● **Work to complete**: Look below for the line holding "ソーシャルメディア (54, 2471)" and the line holding "料金を計算・調べる (95, 2013)". Transcribe exactly those lines and all lines between them, nothing more.

● **Supplied material**:
Segment Open

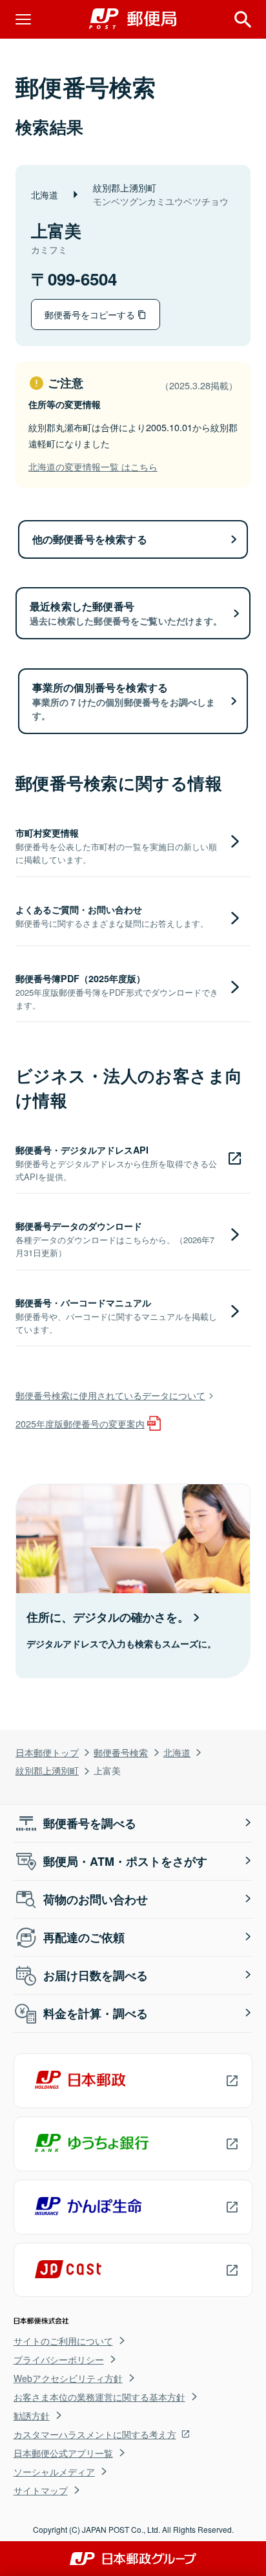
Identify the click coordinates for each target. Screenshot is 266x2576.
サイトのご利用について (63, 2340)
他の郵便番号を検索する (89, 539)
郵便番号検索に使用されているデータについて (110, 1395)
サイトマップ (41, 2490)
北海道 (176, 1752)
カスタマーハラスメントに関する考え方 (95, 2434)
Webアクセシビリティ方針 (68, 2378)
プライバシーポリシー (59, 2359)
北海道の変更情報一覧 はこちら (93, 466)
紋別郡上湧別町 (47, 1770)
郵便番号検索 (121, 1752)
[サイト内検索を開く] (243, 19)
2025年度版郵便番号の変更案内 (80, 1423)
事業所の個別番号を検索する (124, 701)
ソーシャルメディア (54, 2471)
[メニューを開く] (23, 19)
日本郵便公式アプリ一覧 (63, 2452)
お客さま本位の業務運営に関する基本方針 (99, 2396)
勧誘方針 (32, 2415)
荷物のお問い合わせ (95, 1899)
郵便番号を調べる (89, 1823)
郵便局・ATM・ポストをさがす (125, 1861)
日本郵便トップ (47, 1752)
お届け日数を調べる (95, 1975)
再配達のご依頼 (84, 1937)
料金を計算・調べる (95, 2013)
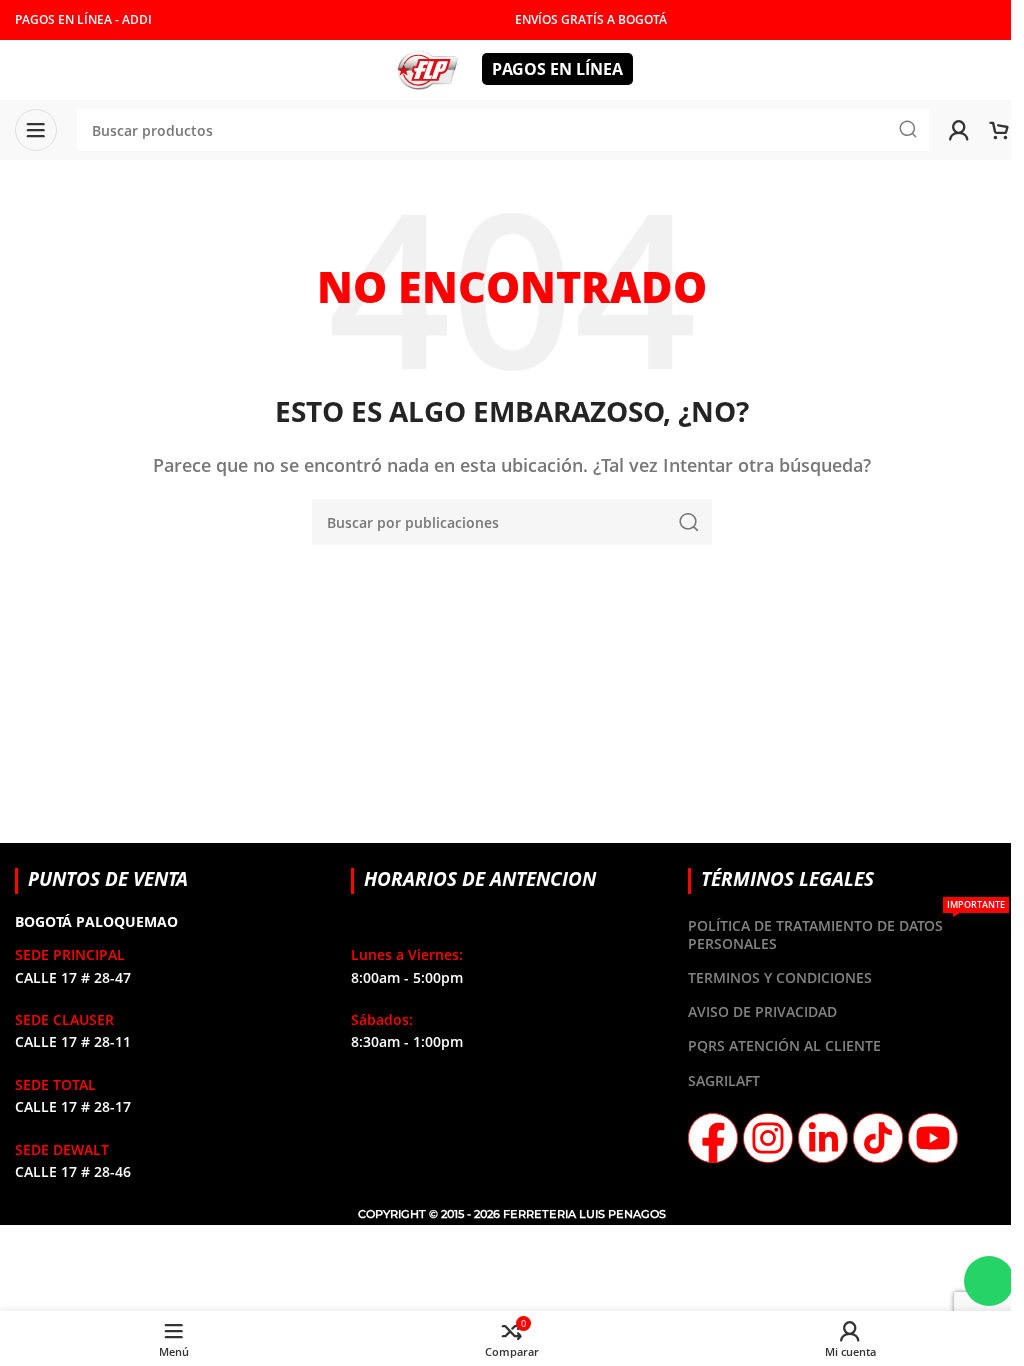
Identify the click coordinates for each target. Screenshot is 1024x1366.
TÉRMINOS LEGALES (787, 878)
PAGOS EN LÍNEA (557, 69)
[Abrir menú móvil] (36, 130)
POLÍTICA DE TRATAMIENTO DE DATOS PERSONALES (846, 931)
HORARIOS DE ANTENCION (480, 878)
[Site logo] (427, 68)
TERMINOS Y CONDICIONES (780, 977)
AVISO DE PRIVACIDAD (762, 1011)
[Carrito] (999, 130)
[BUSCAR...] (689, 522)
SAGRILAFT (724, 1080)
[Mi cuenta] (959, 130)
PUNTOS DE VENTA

Segment Closed

● **Answer space**:
ソーシャルメディア (54, 2471)
[メニューを開く] (23, 19)
日本郵便公式アプリ一覧 (63, 2452)
お客さま本位の業務運営に関する基本方針 (99, 2396)
勧誘方針 (32, 2415)
荷物のお問い合わせ (95, 1899)
郵便番号を調べる (89, 1823)
郵便局・ATM・ポストをさがす (125, 1861)
日本郵便トップ (47, 1752)
お届け日数を調べる (95, 1975)
再配達のご依頼 (84, 1937)
料金を計算・調べる (95, 2013)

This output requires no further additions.